§ **Exercise tasks**:
a) In the Linda Pitmon text, which band did Pitmon join in 1990 with her workmates Coleen Elwood and Laurie Lindeen?
b) Continue the Linda Pitmon text after its final sentence.

Background information
- Occupation: Drummer
- Instruments: Drums; backing vocals;
- Member of: The Baseball Project; Filthy Friends; Psycher; the Minus 5; Luke Haines & Peter Buck;

= Linda Pitmon =

American drummer

Linda Pitmon is an American drummer known for her work with the supergroup the Baseball Project (with Peter Buck and Mike Mills, both members of R.E.M., Scott McCaughey of the Young Fresh Fellows and Steve Wynn of the Dream Syndicate), Steve Wynn & the Miracle 3, Luke Haines & Peter Buck, Filthy Friends (with Corin Tucker of Sleater-Kinney), Zuzu's Petals, the Fauntleroys with Alejandro Escovedo, Ivan Julian, and Nicholas Tremulis, the Minus 5, Golden Smog (with members of the Jayhawks, Soul Asylum, and Wilco) and her transatlantic supergroup Psycher with Cait O'Riordan of the Pogues, Kathy Valentine of the Go-Go's and Brix Smith of the Fall

Pitmon studied drums and percussion in band and orchestra through high school. Her first shows were in 1985 with the Minneapolis band the Funseekers but it wasn't until 1990 when she joined another local band, Zuzu's Petals with her workmates Coleen Elwood and Laurie Lindeen that she got serious about band life. Zuzu's Petals toured the U.S. relentlessly (including a month opening for Adam Ant) and went on to record two records for Restless Records/ Twin/Tone. They were critics darlings in the U.K. press and did two tours of England before they broke up in 1995. She plays vintage Slingerland and Ludwig 4-piece kits." She cites Kenney Jones, Jody Stephens from Big Star, Stan Lynch, and Dave Mattacks, Ringo Starr, Keith Moon, Jaki Liebezeit, Chris Frantz, and Pete Thomas (drummer) as some of her influences.

§ **Information supplied**:
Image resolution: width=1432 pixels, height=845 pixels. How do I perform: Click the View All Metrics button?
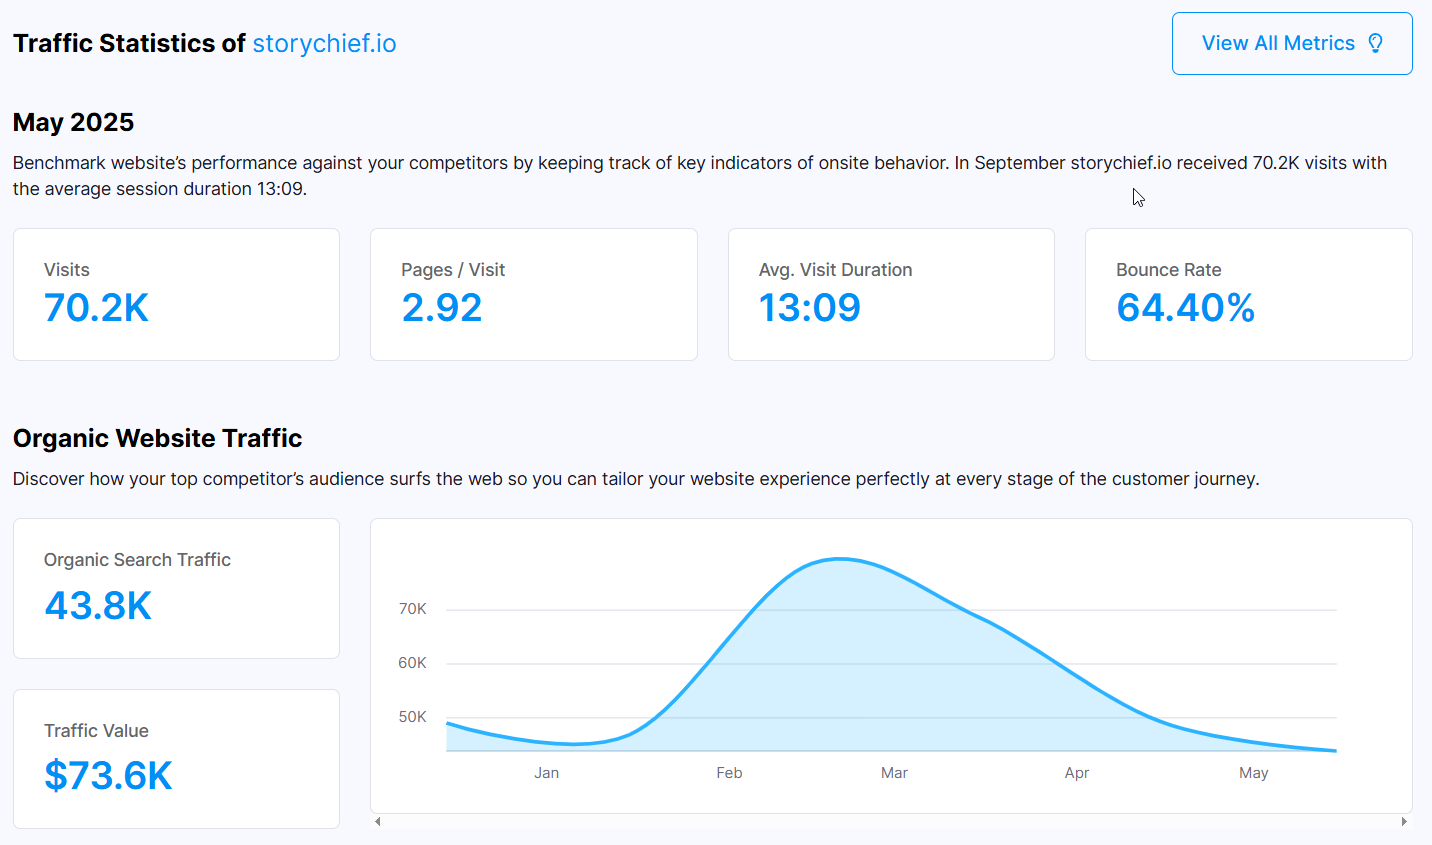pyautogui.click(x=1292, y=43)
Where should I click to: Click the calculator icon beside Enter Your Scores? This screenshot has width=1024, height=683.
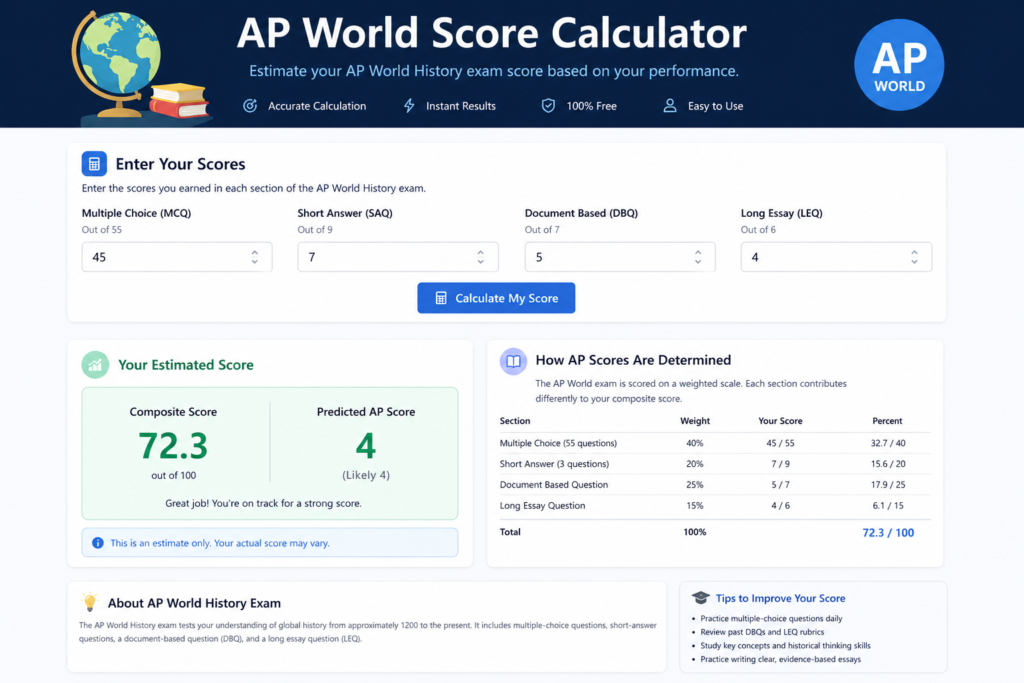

§ **Task responses**:
a) Zuzu's Petals

b)
She has also toured with Alejandro Escovedo and the Burn Something Beautiful Band, Amy Rigby, and Marty Willson-Piper. She's played extensively with Tammy Faye Starlite, John Wesley Harding (singer) and Freedy Johnston and has backed numerous others onstage including John Paul Jones (musician), Paul Westerberg, Semisonic, the Jayhawks, Lee Ranaldo, Michael Cerveris, Suzanne Vega, Willie Nile, Eugene Hütz, Robyn Hitchcock, Kevn Kinney, Chuck Prophet, Howe Gelb, Gerry Leonard, Jamie Perrett, Tony Shanahan, and Jon Langford

During the COVID era, she and her husband Steve Wynn performed thirty shows online from their home and studio, "The Chimp Factory", via Facebook.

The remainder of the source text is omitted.